Emmy award winning filmmaker Allison Argo has released the trailer to her highly anticipated documentary. THE LAST PIG, the story of a farmer in upstate New York who struggles to align his livelihood with his principles, chronicles Bob Comis’ final year raising pigs for slaughter, intimately documenting his personal journey from killer to advocate. Watch the extraordinary trailer:
Unlike Howard Lyman, an animal rights activist who once farmed animals on an industrial scale, Mr. Comis became a “humane” pig farmer to offer an alternative to factory farming. According to Argo, he “labored to provide a near-idyllic life for his pigs, digging mud wallows in the summer heat; planting fields of corn where they can feed freely; and providing pigs with acres to roam with their herds.” But after ten years of farming pigs, Mr. Comis reached a tipping point. How could he continue to slaughter the very pigs who follow him around like his beloved dog and who show signs of stress when their friends vanish?

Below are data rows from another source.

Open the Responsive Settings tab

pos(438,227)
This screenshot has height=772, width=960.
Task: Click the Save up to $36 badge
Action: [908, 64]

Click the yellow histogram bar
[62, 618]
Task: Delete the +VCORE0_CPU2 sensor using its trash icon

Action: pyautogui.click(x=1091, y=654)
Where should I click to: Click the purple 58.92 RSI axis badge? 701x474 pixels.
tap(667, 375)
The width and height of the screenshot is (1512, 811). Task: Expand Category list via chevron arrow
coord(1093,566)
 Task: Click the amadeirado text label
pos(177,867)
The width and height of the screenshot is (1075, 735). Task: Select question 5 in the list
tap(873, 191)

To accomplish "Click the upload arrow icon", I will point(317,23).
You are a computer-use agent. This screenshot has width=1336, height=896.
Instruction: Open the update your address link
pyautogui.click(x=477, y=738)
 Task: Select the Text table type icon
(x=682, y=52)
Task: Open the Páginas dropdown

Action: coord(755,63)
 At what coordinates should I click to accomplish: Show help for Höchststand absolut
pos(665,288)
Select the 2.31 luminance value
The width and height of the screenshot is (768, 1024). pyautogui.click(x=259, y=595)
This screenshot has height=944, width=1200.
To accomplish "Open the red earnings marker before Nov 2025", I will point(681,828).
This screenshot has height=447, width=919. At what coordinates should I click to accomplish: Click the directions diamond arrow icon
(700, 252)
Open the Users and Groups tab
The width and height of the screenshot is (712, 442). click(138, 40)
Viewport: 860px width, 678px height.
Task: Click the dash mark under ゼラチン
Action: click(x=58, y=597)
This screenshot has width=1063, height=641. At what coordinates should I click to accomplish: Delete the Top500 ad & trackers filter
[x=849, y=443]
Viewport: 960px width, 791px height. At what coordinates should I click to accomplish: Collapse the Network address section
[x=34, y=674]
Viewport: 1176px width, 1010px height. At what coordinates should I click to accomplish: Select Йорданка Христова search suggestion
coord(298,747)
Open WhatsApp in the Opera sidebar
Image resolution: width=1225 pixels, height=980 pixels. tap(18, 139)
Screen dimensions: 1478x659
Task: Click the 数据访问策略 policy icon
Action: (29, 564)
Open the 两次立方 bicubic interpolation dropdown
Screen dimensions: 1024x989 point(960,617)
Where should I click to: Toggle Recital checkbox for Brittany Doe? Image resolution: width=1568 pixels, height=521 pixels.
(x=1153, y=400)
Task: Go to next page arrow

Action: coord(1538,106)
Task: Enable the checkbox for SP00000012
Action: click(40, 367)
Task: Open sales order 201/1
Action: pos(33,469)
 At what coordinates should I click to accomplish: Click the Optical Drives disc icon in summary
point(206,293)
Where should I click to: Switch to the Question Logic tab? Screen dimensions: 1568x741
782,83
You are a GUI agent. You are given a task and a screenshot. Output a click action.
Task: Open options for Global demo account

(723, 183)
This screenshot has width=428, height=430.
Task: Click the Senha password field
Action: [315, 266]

In the film, we see Comis embrace the feelings that he worked for years to suppress — that pigs are sentient beings who want to live and that slaughter cannot be reconciled with “humane” farming: “I don’t want to have the power to decide who lives or dies anymore.”
The film delivers subtle, but unmistakable messages about animal rights. Among them is our arbitrary cultural bias – regarding dogs as companions and equally intelligent pigs as commodities. Comis’ dog Monk, who follows him around the farm, serves a constant reminder of this bias, especially when he sits in the front of the truck while the slaughter-bound pigs languish in the back.
Comis’ decision to transition from a pig to a veganic, vegetable farmer did not come easy because of the risk to his financial security: “I have to give up my job, my livelihood, in order to live in line with my ethics. It’s a colossal effort. It’s a terrifying effort. It’s overwhelming. But I’m committed to doing it.”